▸ **Goal of the exercise**
Look for the word "Given" in the data below, and copy every line that holds it.

▸ **Input records**
————————

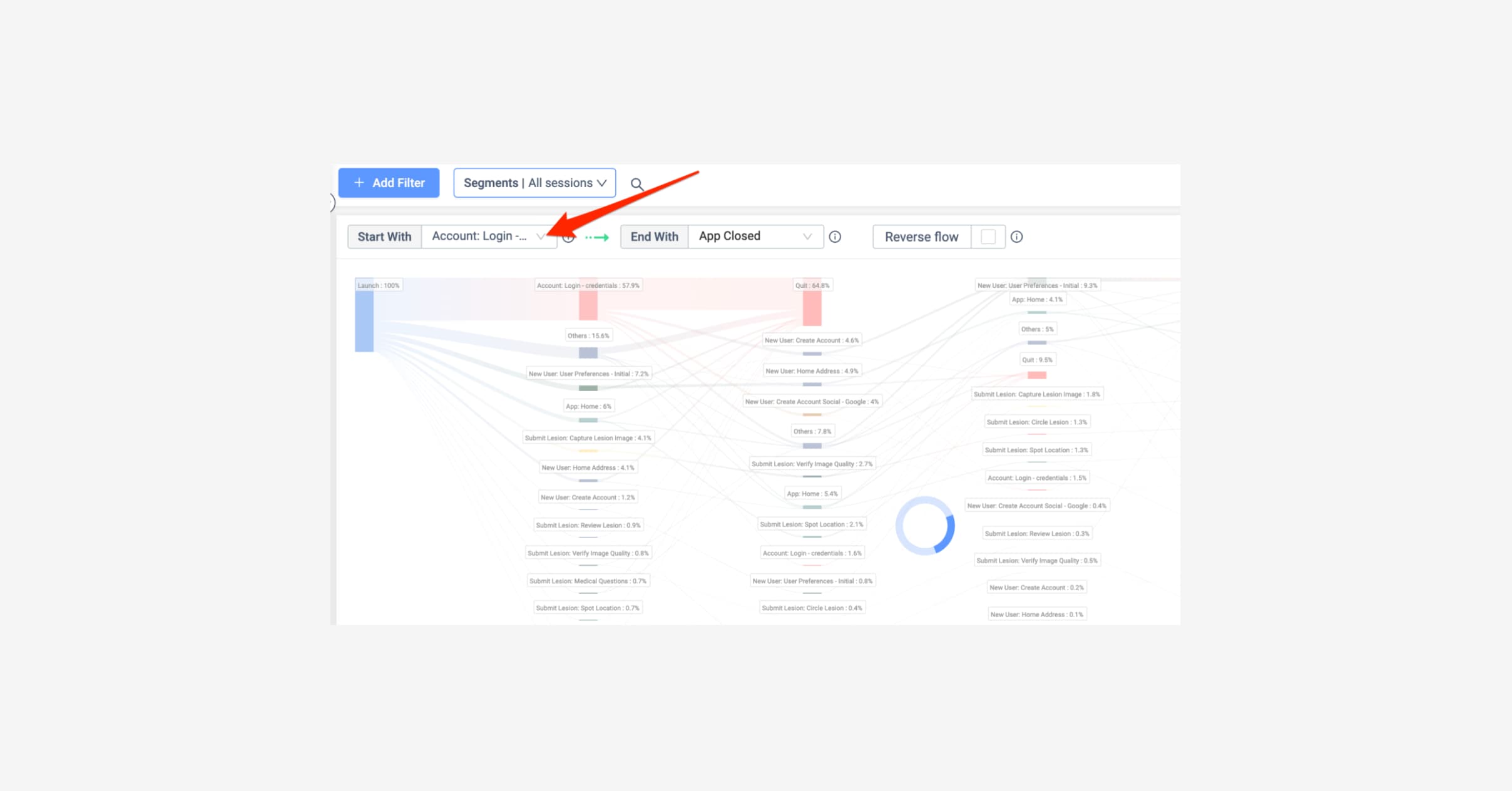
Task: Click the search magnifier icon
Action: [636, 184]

————————

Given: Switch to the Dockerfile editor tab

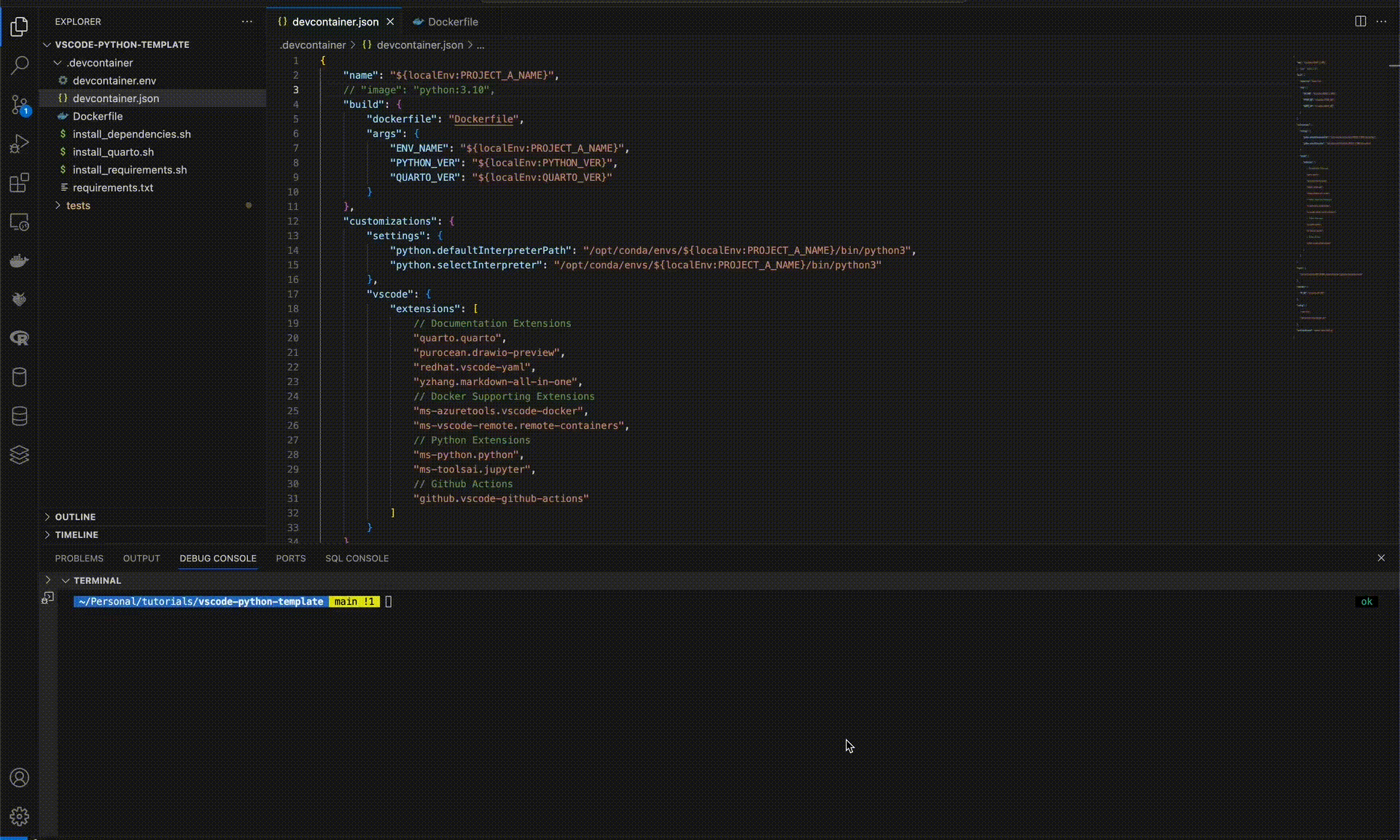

————————

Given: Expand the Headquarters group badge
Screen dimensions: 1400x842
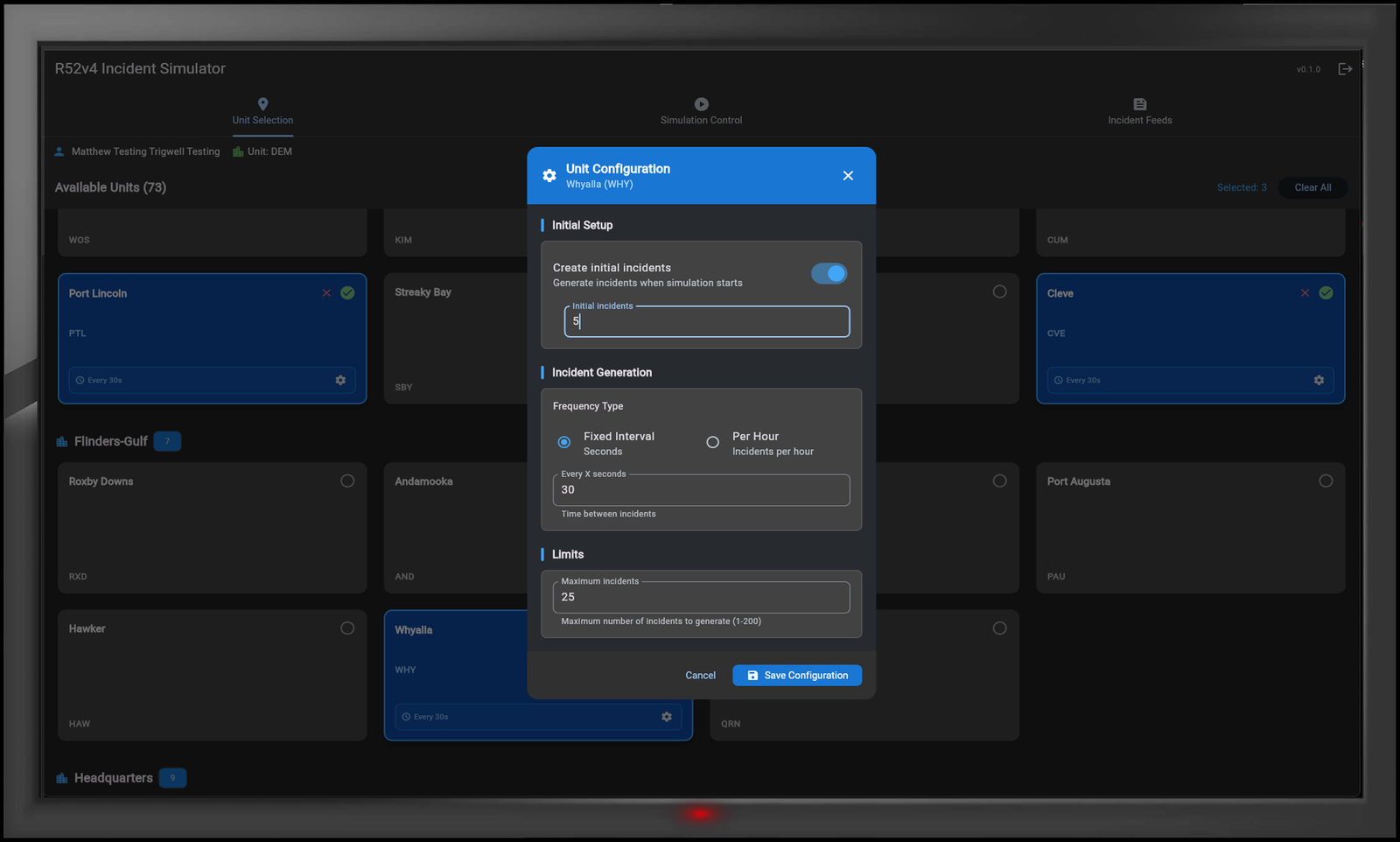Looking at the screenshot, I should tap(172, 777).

————————

▸ **Response**
Given: Switch to the Dockerfile editor tab
Given: Expand the Headquarters group badge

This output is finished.